◆ Passage provided
==============================

To make a very long story short, my life miraculously and incredibly turned completely around. My serious problems magically disappeared in a relatively short period of time. Most incredibly, I immediately developed an overwhelming thirst to learn God's Word. I started attending three different bible studies five days a week. But that wasn't enough to quench my thirst so I ended up attending a Bible school. I joined a church and in response to God's direction, headed a ministry there along with a great woman God led me to who eventually became my so beloved wife. It is clear to me that I did not lose my salvation despite my apostasy! God, in his great and unbelievable love, still considered me one of his children and knew that I needed strong spiritual discipline to help me become like Jesus. Accordingly, He brought those storms in my life so I would turn back to Him. I am so, so glad He did. Even today, 12 years after my dreaded but much needed ordeal, I daily look at the scars on my wrists from my self-inflicted wounds and smile. Prominent Apologist Frank Turek says that when we come to come to Christ in a strong genuine way, He may start to give us our reward of everlasting life while we are still here on earth. I believe He has done that with me, despite my apostasy and that fact that I am so undeserving. So I know, beyond all doubt, that one CAN NOT lose their genuine salvation and never get it back.

==============================

◆ Recorded data
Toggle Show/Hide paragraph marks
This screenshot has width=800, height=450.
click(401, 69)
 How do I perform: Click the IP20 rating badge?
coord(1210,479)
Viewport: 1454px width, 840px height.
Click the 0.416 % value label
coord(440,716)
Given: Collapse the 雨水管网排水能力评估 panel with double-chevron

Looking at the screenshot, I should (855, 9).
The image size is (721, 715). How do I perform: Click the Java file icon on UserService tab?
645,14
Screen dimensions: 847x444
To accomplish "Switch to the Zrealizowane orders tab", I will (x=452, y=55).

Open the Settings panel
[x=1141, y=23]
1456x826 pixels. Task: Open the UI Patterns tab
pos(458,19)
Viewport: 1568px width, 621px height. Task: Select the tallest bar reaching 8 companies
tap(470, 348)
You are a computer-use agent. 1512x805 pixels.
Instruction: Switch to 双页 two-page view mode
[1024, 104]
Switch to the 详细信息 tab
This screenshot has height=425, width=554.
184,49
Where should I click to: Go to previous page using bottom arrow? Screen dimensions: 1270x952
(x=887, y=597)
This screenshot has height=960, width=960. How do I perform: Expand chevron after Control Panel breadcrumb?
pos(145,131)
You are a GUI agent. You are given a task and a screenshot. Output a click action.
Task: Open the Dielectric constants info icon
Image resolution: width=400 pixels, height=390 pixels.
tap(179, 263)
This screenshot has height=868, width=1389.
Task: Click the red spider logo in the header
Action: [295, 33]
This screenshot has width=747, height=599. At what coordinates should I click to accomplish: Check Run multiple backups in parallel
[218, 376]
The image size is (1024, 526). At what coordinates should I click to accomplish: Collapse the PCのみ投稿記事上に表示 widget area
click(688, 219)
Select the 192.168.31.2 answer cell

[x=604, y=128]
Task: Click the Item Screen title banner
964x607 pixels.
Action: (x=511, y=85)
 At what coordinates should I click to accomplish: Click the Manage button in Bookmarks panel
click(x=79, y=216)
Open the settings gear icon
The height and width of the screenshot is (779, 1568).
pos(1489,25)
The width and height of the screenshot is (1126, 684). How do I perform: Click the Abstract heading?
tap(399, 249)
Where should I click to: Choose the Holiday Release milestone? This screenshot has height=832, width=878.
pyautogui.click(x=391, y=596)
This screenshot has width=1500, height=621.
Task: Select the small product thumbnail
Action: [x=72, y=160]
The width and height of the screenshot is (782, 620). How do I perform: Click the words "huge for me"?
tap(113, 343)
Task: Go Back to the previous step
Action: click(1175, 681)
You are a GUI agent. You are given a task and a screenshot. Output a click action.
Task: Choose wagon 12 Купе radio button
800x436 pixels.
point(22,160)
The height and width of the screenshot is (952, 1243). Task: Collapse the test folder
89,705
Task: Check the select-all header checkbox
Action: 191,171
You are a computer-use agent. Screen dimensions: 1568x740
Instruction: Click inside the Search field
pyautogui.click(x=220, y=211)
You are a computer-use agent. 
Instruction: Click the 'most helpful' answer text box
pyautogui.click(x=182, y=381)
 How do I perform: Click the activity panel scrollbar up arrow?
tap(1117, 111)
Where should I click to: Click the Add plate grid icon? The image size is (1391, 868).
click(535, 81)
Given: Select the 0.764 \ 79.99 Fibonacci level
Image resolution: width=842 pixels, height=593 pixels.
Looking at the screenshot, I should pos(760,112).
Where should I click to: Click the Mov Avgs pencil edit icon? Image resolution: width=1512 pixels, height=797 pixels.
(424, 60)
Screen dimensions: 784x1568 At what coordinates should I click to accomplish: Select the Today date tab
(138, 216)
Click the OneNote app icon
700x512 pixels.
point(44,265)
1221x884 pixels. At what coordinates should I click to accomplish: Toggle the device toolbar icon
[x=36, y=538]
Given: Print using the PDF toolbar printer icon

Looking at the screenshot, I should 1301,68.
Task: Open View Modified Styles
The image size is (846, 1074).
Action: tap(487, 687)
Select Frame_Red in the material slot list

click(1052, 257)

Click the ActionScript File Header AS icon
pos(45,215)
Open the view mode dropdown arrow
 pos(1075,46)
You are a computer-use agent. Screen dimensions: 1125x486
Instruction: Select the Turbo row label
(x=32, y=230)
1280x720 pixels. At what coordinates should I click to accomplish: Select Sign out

==============================

◆ What needs to be done
Reproduce the passage about salvation and apostasy in full, word for word.

◆ Result of the task
To make a very long story short, my life miraculously and incredibly turned completely around. My serious problems magically disappeared in a relatively short period of time. Most incredibly, I immediately developed an overwhelming thirst to learn God's Word. I started attending three different bible studies five days a week. But that wasn't enough to quench my thirst so I ended up attending a Bible school. I joined a church and in response to God's direction, headed a ministry there along with a great woman God led me to who eventually became my so beloved wife. It is clear to me that I did not lose my salvation despite my apostasy! God, in his great and unbelievable love, still considered me one of his children and knew that I needed strong spiritual discipline to help me become like Jesus. Accordingly, He brought those storms in my life so I would turn back to Him. I am so, so glad He did. Even today, 12 years after my dreaded but much needed ordeal, I daily look at the scars on my wrists from my self-inflicted wounds and smile. Prominent Apologist Frank Turek says that when we come to come to Christ in a strong genuine way, He may start to give us our reward of everlasting life while we are still here on earth. I believe He has done that with me, despite my apostasy and that fact that I am so undeserving. So I know, beyond all doubt, that one CAN NOT lose their genuine salvation and never get it back.